Some Democrats are showing their support for Proposition 36, a tough-on-crime ballot measure that would give repeat drug offenders the chance to enter treatment instead of serving jail time.

Sen. Nancy Skinner (D-Berkeley), a member of the Progressive Caucus and fervent criminal justice reform advocate, supports the legislative package and has also been an outspoken opponent of the ballot measure.

“Sure, there was a bit of an uptick in crime after the pandemic,” said Skinner, referring to modest increases in property crimes after 2020, which saw the lowest level in decades. “It completely disrupted all of us. Of course, we had disruption. Now what do we see? Less crime, less addiction, less drug use. It is not the time.”

Proposition 36 would impose stricter sentences for repetitive theft and offenses involving the deadly drug fentanyl.
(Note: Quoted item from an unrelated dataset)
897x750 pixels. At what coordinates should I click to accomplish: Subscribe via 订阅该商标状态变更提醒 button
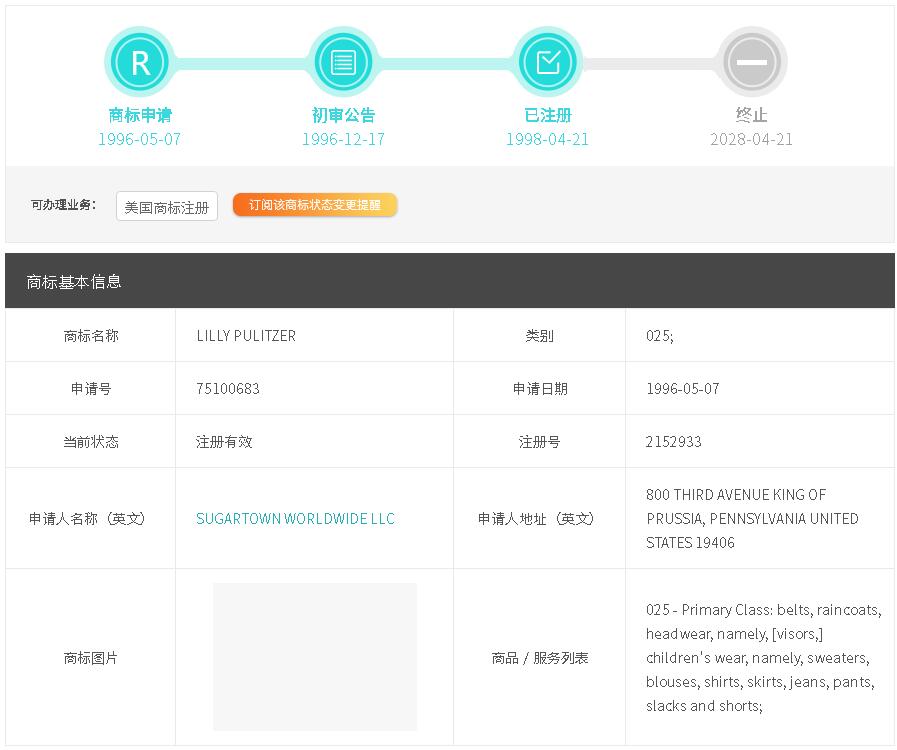point(315,205)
Specifically, a person who commits property theft for a third time, regardless of the value of merchandise stolen, could be charged with either a misdemeanor or a felony. The measure will also allow judges to sentence convicted drug dealers who traffic in large quantities of hard drugs, including fentanyl, or who are armed with a firearm while trafficking the drugs, to state prison instead of county jails.

The ballot measure is projected to cost anywhere from tens of millions to hundreds of millions of dollars annually, according to the nonpartisan Legislative Analyst’s Office. A majority of likely California voters — 56% — say they would support Proposition 36, with the strongest support among conservative and moderate voters, according to a new UC Berkeley Institute of Governmental Studies poll co-sponsored by The Times.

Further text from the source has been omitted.